▶ **Screenshot grounding data**:
=== Begin Enclosure ===

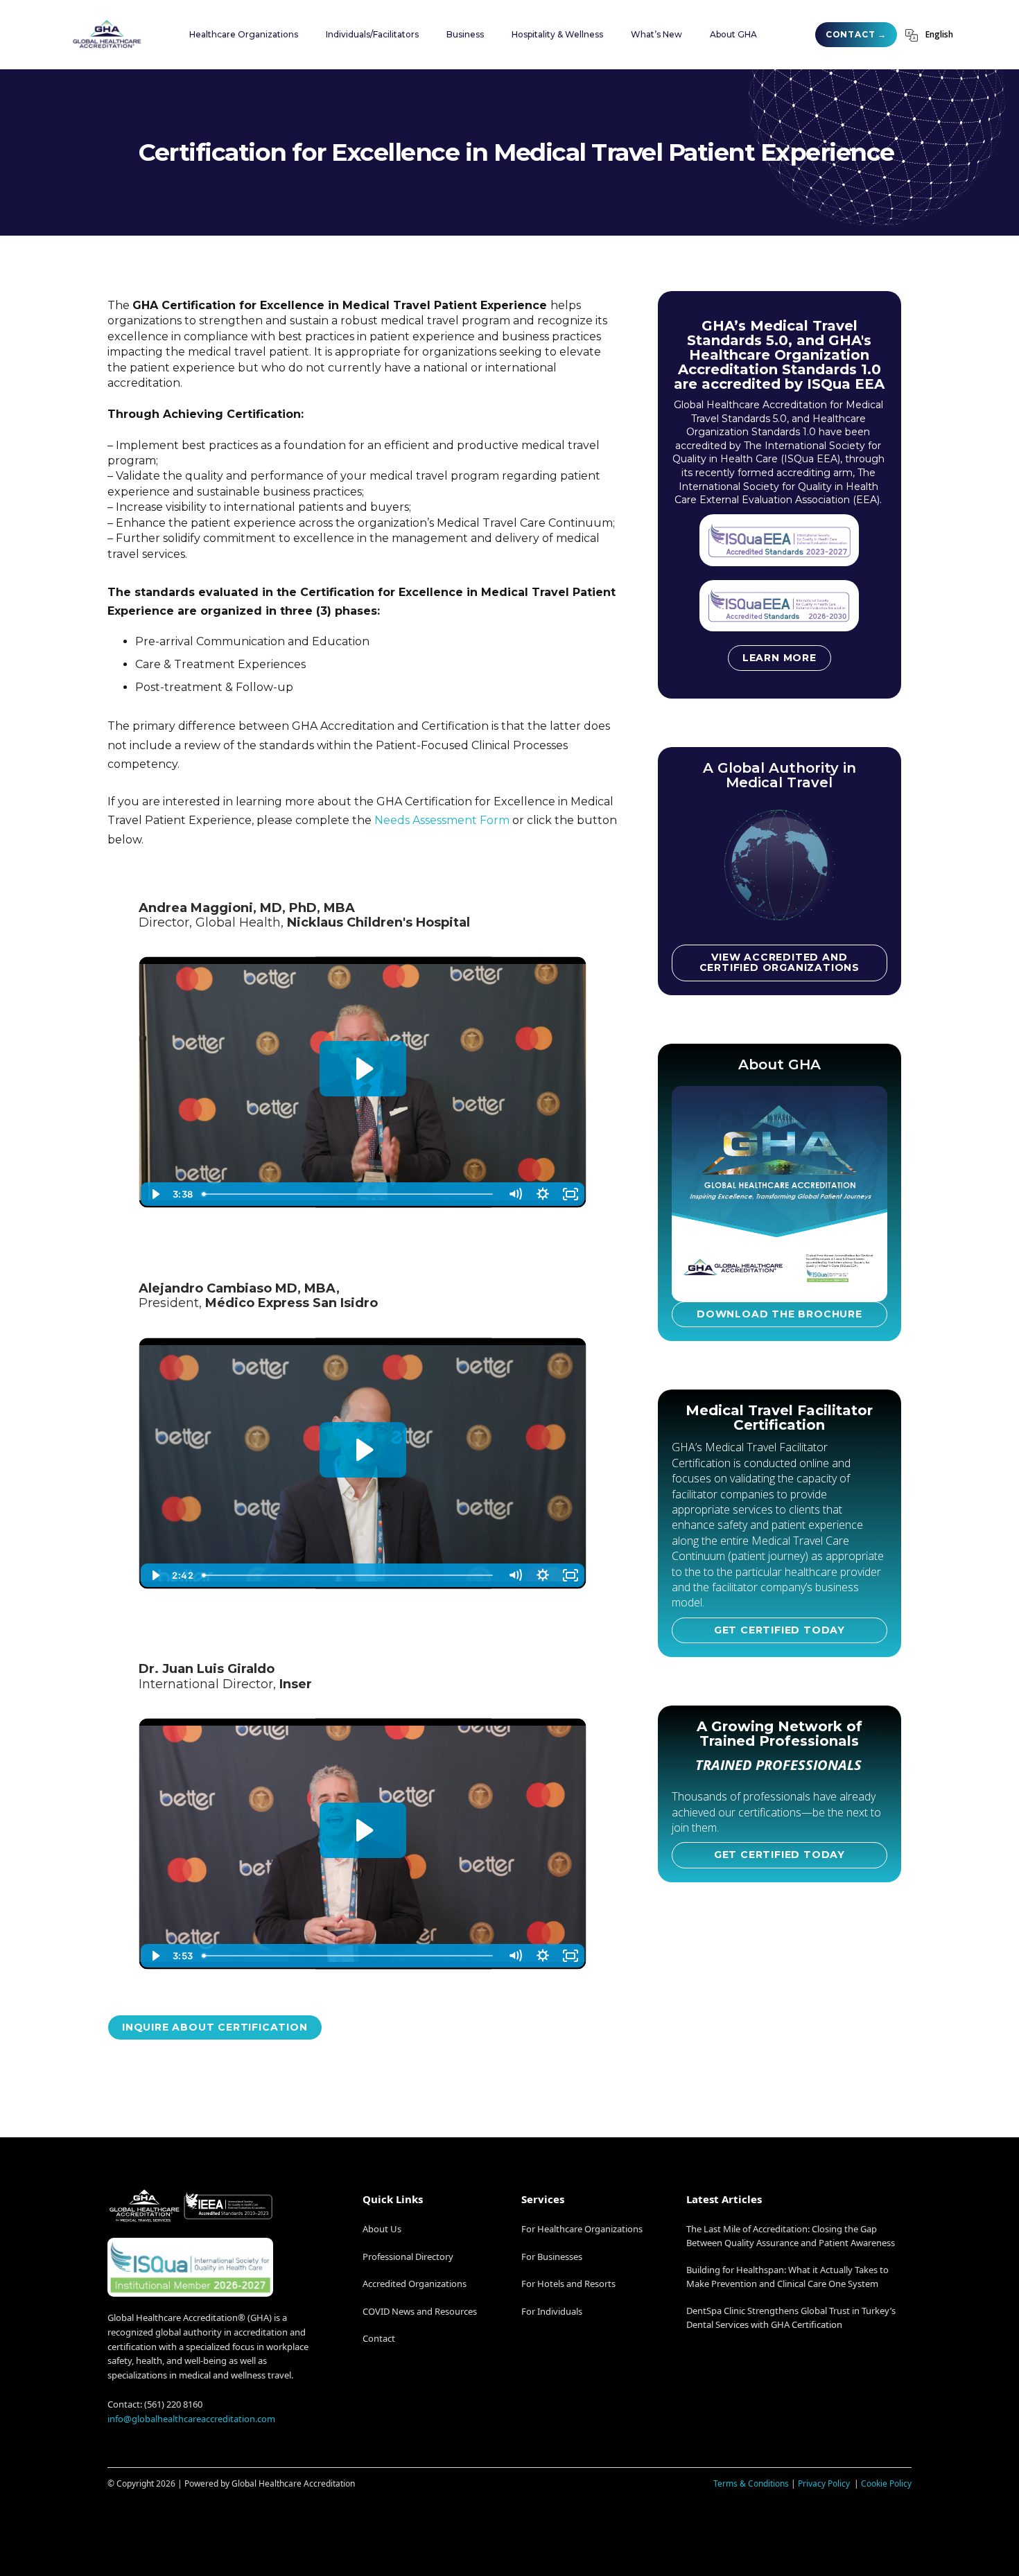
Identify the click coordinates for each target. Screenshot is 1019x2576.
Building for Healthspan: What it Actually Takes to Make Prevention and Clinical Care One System (787, 2276)
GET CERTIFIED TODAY (779, 1630)
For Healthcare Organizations (582, 2229)
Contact (379, 2338)
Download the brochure (779, 1314)
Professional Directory (408, 2256)
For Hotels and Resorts (568, 2283)
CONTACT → (856, 34)
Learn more (779, 657)
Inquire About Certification (215, 2027)
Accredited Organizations (415, 2283)
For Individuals (551, 2311)
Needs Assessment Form (441, 820)
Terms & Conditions (751, 2483)
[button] (243, 34)
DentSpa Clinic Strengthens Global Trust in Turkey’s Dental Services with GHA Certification (791, 2317)
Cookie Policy (886, 2483)
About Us (382, 2229)
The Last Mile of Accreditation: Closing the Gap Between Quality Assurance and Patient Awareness (790, 2236)
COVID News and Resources (420, 2311)
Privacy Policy (825, 2483)
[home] (107, 34)
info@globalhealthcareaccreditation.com (191, 2418)
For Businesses (551, 2256)
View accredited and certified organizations (779, 962)
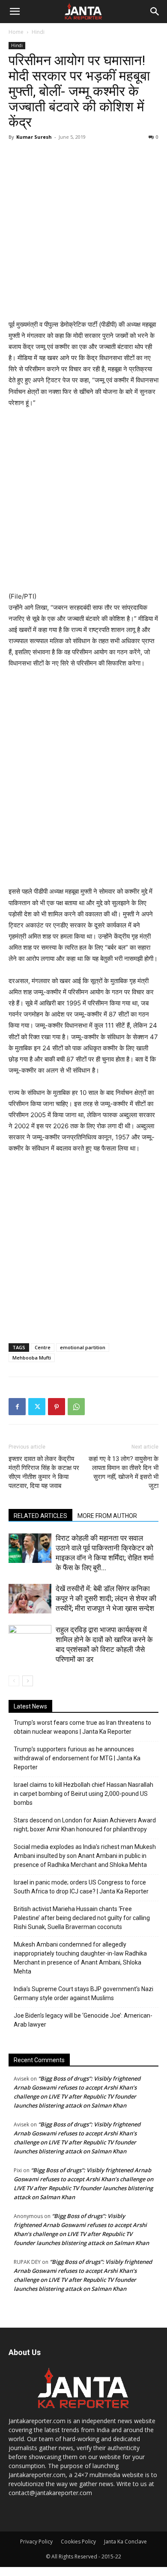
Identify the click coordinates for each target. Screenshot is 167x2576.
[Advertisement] (83, 231)
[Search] (155, 11)
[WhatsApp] (76, 1406)
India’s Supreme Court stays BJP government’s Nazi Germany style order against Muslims (83, 1993)
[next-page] (27, 1681)
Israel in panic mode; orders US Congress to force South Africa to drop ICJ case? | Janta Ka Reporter (81, 1887)
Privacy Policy (36, 2541)
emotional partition (82, 1347)
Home (16, 32)
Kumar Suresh (34, 137)
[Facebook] (17, 1406)
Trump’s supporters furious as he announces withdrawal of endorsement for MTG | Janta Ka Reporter (77, 1758)
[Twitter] (36, 1406)
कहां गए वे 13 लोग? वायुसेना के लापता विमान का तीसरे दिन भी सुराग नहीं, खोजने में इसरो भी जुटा (123, 1472)
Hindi (38, 32)
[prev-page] (14, 1681)
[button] (14, 11)
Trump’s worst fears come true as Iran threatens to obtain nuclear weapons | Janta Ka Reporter (82, 1727)
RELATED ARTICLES (40, 1515)
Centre (43, 1347)
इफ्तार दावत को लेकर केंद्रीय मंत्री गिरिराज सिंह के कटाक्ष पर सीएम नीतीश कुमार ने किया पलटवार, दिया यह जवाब (44, 1472)
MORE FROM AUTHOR (107, 1515)
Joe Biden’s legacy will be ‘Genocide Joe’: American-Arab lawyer (83, 2020)
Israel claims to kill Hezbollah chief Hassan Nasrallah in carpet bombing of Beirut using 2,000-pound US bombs (83, 1793)
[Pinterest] (56, 1406)
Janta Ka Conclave (125, 2541)
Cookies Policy (78, 2541)
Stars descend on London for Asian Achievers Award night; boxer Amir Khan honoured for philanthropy (85, 1825)
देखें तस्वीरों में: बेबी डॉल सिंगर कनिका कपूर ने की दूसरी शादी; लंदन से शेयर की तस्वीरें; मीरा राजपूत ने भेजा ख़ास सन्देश (106, 1598)
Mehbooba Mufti (31, 1357)
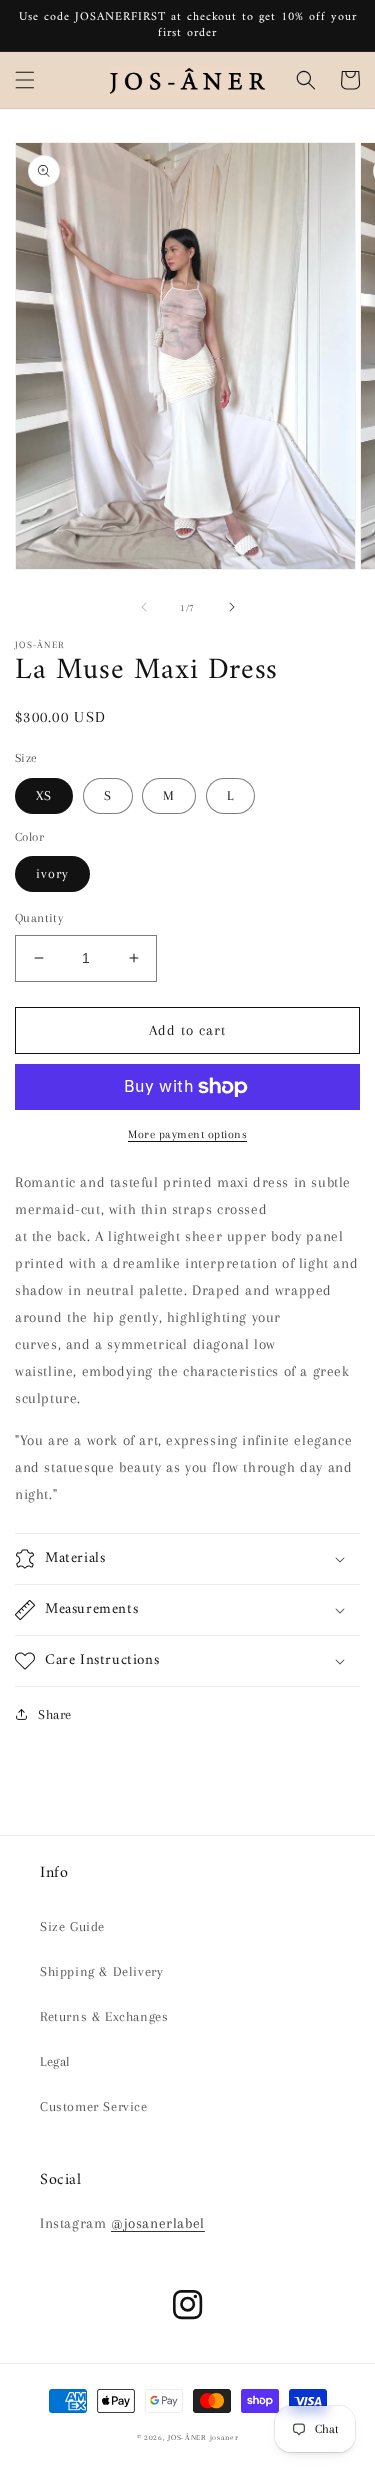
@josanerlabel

=== End Enclosure ===

▶ **Exercise brief**: Copy out all the entries precisely. No images.

▶ **Solved problem**:
Identify the click coordinates for each target. Screenshot is 1019x2576.
Building for Healthspan: What it Actually Takes to Make Prevention and Clinical Care One System (787, 2276)
GET CERTIFIED TODAY (779, 1630)
For Healthcare Organizations (582, 2229)
Contact (379, 2338)
Download the brochure (779, 1314)
Professional Directory (408, 2256)
For Hotels and Resorts (568, 2283)
CONTACT → (856, 34)
Learn more (779, 657)
Inquire About Certification (215, 2027)
Accredited Organizations (415, 2283)
For Individuals (551, 2311)
Needs Assessment Form (441, 820)
Terms & Conditions (751, 2483)
[button] (243, 34)
DentSpa Clinic Strengthens Global Trust in Turkey’s Dental Services with GHA Certification (791, 2317)
Cookie Policy (886, 2483)
About Us (382, 2229)
The Last Mile of Accreditation: Closing the Gap Between Quality Assurance and Patient Awareness (790, 2236)
COVID News and Resources (420, 2311)
Privacy Policy (825, 2483)
[home] (107, 34)
info@globalhealthcareaccreditation.com (191, 2418)
For Businesses (551, 2256)
View accredited and certified organizations (779, 962)
Identify the click coordinates for each target. Screenshot is 167x2576.
[Advertisement] (83, 231)
[Search] (155, 11)
[WhatsApp] (76, 1406)
India’s Supreme Court stays BJP government’s Nazi Germany style order against Muslims (83, 1993)
[next-page] (27, 1681)
Israel in panic mode; orders US Congress to force South Africa to drop ICJ case? | Janta Ka Reporter (81, 1887)
Privacy Policy (36, 2541)
emotional partition (82, 1347)
Home (16, 32)
Kumar Suresh (34, 137)
[Facebook] (17, 1406)
Trump’s supporters furious as he announces withdrawal of endorsement for MTG | Janta Ka Reporter (77, 1758)
[Twitter] (36, 1406)
कहां गए वे 13 लोग? वायुसेना के लापता विमान का तीसरे दिन भी सुराग नहीं, खोजने में इसरो भी जुटा (123, 1472)
Hindi (38, 32)
[prev-page] (14, 1681)
[button] (14, 11)
Trump’s worst fears come true as Iran threatens to obtain nuclear weapons | Janta Ka Reporter (82, 1727)
RELATED ARTICLES (40, 1515)
Centre (43, 1347)
इफ्तार दावत को लेकर केंद्रीय मंत्री गिरिराज सिंह के कटाक्ष पर सीएम नीतीश कुमार ने किया पलटवार, दिया यह जवाब (44, 1472)
MORE FROM AUTHOR (107, 1515)
Joe Biden’s legacy will be ‘Genocide Joe’: American-Arab lawyer (83, 2020)
Israel claims to kill Hezbollah chief Hassan Nasrallah in carpet bombing of Beirut using 2,000-pound US bombs (83, 1793)
[Pinterest] (56, 1406)
Janta Ka Conclave (125, 2541)
Cookies Policy (78, 2541)
Stars descend on London for Asian Achievers Award night; boxer Amir Khan honoured for philanthropy (85, 1825)
देखें तस्वीरों में: बेबी डॉल सिंगर कनिका कपूर ने की दूसरी शादी; लंदन से शेयर की तस्वीरें; मीरा राजपूत ने भेजा ख़ास सन्देश (106, 1598)
Mehbooba Mufti (31, 1357)
@josanerlabel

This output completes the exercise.